Though most widely known for the novella The Great Gatsby, F. Scott Fitzgerald gained a major source of income as a professional writer from the sale of short stories. Over the course of his career, Fitzgerald published more than 160 stories in the period's most popular magazines. His second short fiction collection, Tales of the Jazz Age (1922), includes two masterpieces as well as several other stories from his earlier career. One, "May Day," depicts a party at a popular club in New York that becomes a night of revelry during which former soldiers and an affluent group of young people start an anti-Bolshevik demonstration that results in an attack on a leftist newspaper office. "The Diamond as Big as the Ritz" is a fantastic satire of the selfishness endemic to the wealthy and their undying pursuit to preserve that way of life.
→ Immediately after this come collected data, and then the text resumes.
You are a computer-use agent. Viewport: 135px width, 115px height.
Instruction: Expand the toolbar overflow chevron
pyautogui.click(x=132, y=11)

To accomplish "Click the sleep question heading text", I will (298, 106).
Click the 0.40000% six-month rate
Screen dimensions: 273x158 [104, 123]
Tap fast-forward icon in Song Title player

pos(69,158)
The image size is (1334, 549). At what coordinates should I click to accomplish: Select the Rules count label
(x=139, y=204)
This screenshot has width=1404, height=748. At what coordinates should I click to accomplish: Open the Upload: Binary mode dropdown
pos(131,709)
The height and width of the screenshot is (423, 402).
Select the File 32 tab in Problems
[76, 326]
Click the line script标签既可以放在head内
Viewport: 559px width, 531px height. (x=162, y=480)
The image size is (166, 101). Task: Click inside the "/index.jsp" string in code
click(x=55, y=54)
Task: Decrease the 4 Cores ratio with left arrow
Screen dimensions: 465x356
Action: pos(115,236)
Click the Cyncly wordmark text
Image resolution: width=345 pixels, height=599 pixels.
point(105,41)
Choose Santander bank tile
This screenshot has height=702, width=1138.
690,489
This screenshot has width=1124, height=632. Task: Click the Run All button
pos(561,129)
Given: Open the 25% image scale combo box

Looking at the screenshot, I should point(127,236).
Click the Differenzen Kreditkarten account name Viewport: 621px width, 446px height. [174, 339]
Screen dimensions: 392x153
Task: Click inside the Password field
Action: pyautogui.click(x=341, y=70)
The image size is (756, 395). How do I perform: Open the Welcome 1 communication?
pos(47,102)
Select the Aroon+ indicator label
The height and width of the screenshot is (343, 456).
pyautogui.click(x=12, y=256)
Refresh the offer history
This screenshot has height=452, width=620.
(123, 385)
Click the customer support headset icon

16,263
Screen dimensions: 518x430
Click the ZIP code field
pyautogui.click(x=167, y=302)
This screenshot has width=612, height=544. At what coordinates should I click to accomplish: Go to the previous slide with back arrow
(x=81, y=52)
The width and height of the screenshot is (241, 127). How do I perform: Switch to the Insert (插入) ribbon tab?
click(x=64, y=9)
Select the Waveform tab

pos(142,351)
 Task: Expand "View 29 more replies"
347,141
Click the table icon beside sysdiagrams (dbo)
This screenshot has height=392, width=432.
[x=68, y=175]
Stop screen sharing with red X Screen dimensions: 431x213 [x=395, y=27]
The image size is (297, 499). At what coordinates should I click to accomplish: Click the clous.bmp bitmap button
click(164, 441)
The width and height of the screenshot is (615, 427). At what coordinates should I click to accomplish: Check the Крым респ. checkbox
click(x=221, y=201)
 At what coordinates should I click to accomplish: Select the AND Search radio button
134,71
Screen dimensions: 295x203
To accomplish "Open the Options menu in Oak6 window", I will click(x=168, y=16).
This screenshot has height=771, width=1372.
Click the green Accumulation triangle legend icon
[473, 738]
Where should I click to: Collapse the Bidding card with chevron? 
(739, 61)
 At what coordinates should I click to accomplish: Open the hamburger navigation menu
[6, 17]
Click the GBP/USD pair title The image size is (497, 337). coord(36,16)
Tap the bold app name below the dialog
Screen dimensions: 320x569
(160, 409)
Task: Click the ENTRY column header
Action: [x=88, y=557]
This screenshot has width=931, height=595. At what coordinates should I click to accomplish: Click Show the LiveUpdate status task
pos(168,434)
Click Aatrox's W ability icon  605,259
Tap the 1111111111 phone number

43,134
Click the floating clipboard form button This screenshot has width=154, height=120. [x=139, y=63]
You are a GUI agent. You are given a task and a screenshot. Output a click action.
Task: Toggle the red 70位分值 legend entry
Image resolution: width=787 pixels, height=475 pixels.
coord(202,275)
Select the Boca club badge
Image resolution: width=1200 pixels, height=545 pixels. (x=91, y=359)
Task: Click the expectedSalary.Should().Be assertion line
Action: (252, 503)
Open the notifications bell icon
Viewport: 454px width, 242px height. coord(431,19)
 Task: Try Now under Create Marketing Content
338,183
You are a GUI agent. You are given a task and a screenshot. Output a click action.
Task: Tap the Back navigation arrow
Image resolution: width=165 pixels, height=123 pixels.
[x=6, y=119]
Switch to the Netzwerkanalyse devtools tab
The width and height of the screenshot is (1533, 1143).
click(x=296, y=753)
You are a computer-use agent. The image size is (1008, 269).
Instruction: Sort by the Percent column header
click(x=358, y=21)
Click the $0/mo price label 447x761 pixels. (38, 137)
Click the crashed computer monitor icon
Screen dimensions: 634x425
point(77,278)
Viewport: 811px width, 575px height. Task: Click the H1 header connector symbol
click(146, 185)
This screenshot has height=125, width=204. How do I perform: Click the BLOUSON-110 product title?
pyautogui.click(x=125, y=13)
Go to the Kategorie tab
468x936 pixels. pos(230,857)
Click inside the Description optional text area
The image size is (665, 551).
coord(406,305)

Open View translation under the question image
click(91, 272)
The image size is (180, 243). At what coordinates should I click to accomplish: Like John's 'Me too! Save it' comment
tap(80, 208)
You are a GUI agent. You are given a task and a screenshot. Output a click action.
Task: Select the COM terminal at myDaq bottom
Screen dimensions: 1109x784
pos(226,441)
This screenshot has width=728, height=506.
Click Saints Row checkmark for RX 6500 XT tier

All of these stories, like his best novels, meld Fitzgerald's fascination with wealth with an awareness of a larger world, creating a subtle social critique. With his discerning eye, Fitzgerald elucidates the interactions of the young people of post-World War I America who, cut off from traditions, sought their place in the modern world amid the general hysteria of the period that inaugurated the age of jazz.

This new edition reproduces in full the original collection, stories that represent a clear movement in theme and character development toward what would become The Great Gatsby. In introducing each story, Fitzgerald offers accounts of its textual history, revealing decisions about which stories to include.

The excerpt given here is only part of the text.